I’m just wondering whether any of you know much about factor analysing data collected from likert scales using different points. I’m trying to establish the factor structure of a construct and am using existing measures to quantitatively define the construct at facet level. The problem I have is that i’m not sure whether i can throw all the data into SPSS or whether i need to transform all the data first.
well… depends. the hardcore, by-the-book way of doing this would demand for you to factor-analyze the polychoric (or probably polyserial, depends on your data) correlation matrrix. SPSS wont do that for you by itself. you either need to use an SEM-specialized software (the AMOS extension in case you’re using SPSS, EQS, Mplus, etc.), my beloved R (which is free and can be downloaded) or i’m pretty sure someone out there must have coded some sort of SPSS macro on the internet that you can download and use for free.

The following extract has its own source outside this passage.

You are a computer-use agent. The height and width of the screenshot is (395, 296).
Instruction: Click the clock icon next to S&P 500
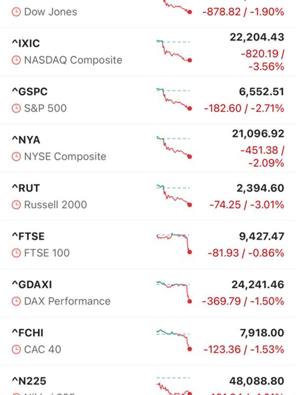17,109
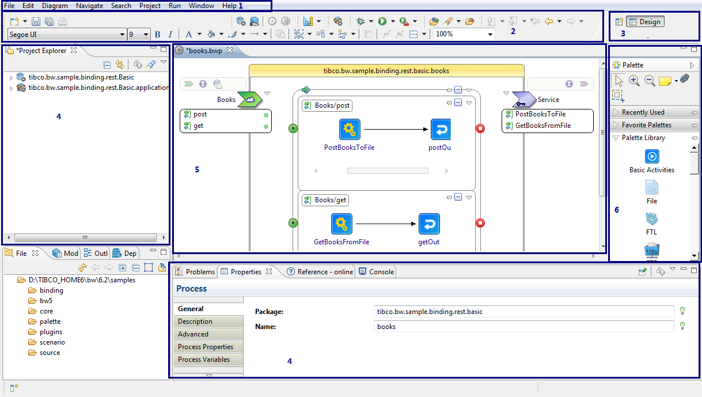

nevertheless, if your likert scales have enough points, you can probably get away from doing it with the Pearson correlations in SPSS like you would do in any other case. in my very own and biased experience doing my own monte carlo simulations, once you get to 5-point likert-type scales, whether you use the polychoric correlation matrix (the right way of doing it) or the Pearson’s correlation matrix doesnt create too much of a difference. if you get to 7- points the differences are so minimal that you can really just analyze the data as if it were regular, continuous data (ONLY in the case of EXPLORATORY factor analysis. for CONFIRMATORY factor analysis things get more complicated)